The task: The string "height" may appear in lines of the listing. Report each line where it does.

Records supplied:
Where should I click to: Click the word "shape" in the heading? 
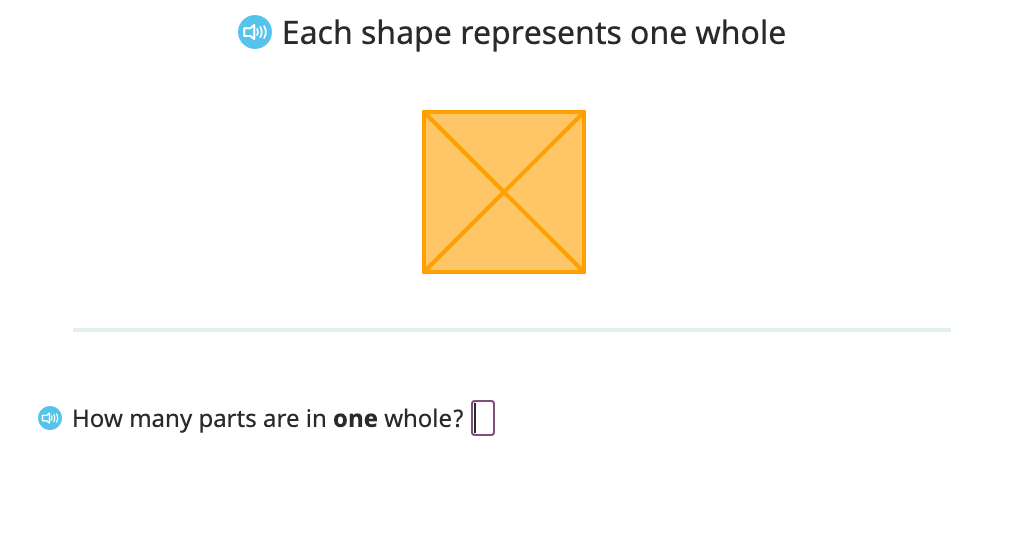click(x=406, y=33)
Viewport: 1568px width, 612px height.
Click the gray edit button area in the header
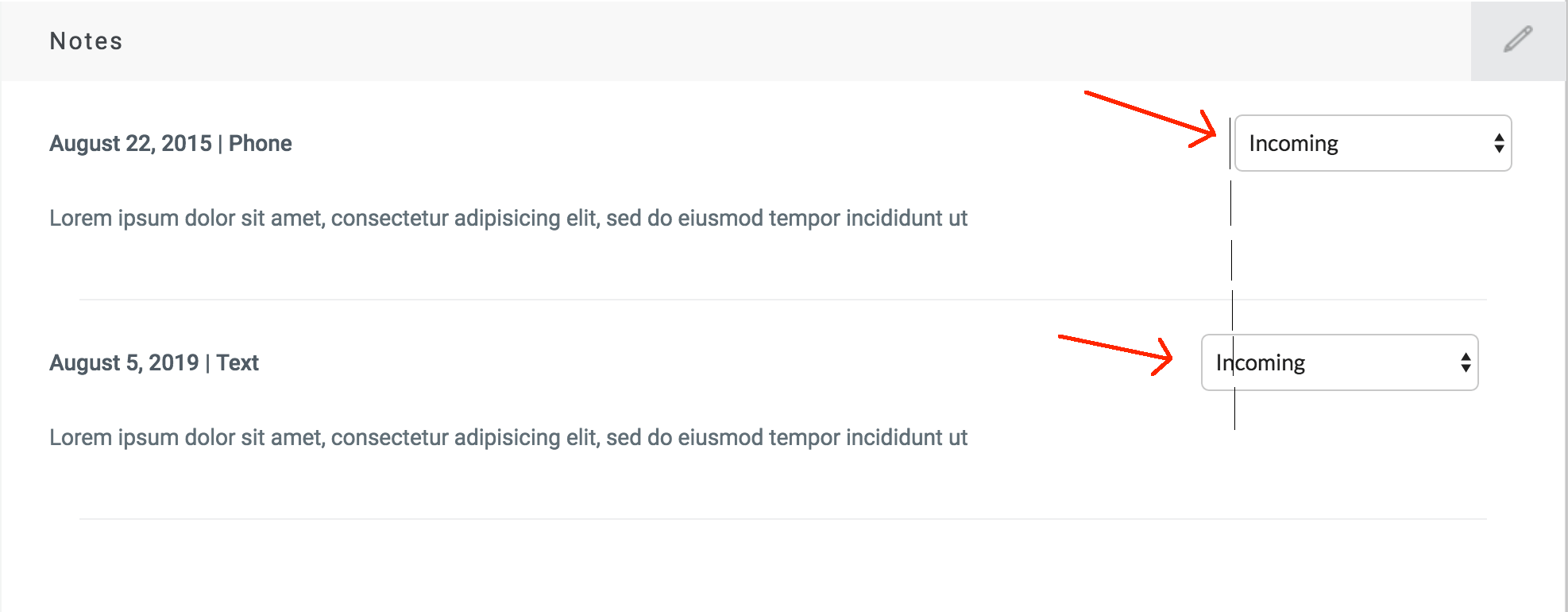[x=1518, y=38]
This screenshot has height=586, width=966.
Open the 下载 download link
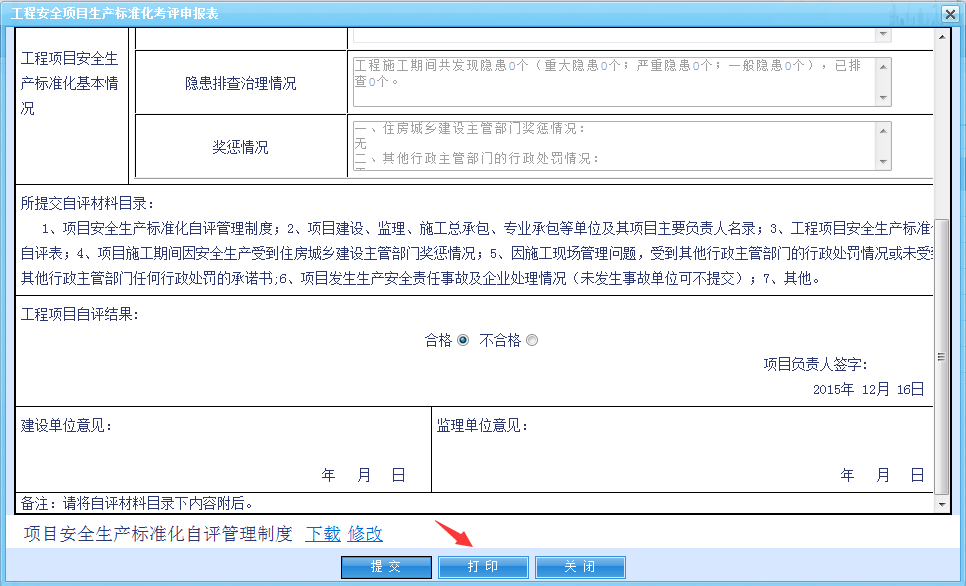tap(323, 534)
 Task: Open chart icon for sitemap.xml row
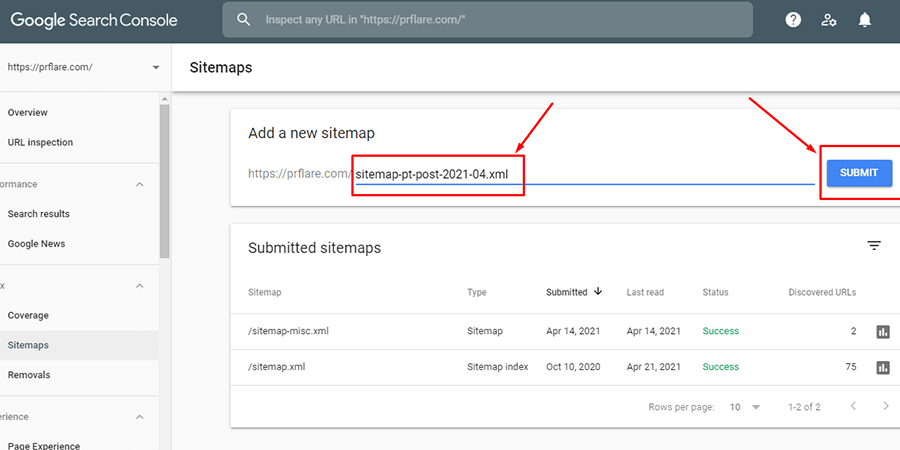click(882, 367)
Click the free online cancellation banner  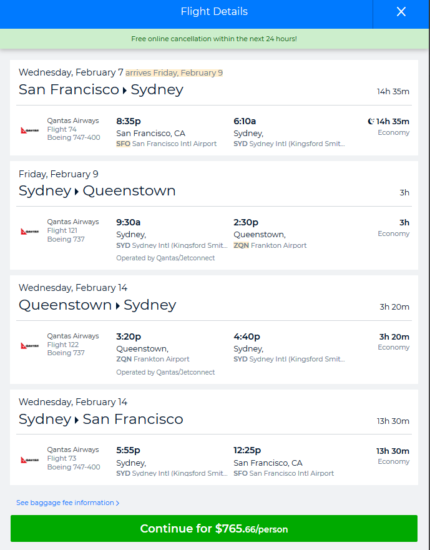coord(214,39)
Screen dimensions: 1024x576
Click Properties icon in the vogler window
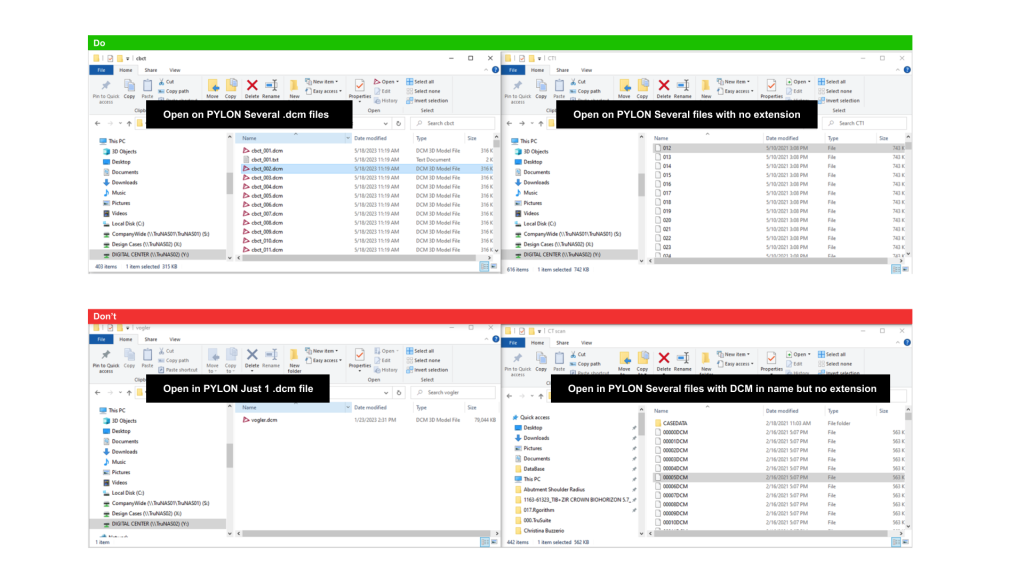(359, 357)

The answer:
Viewport: 1568px width, 612px height.
This screenshot has height=586, width=966.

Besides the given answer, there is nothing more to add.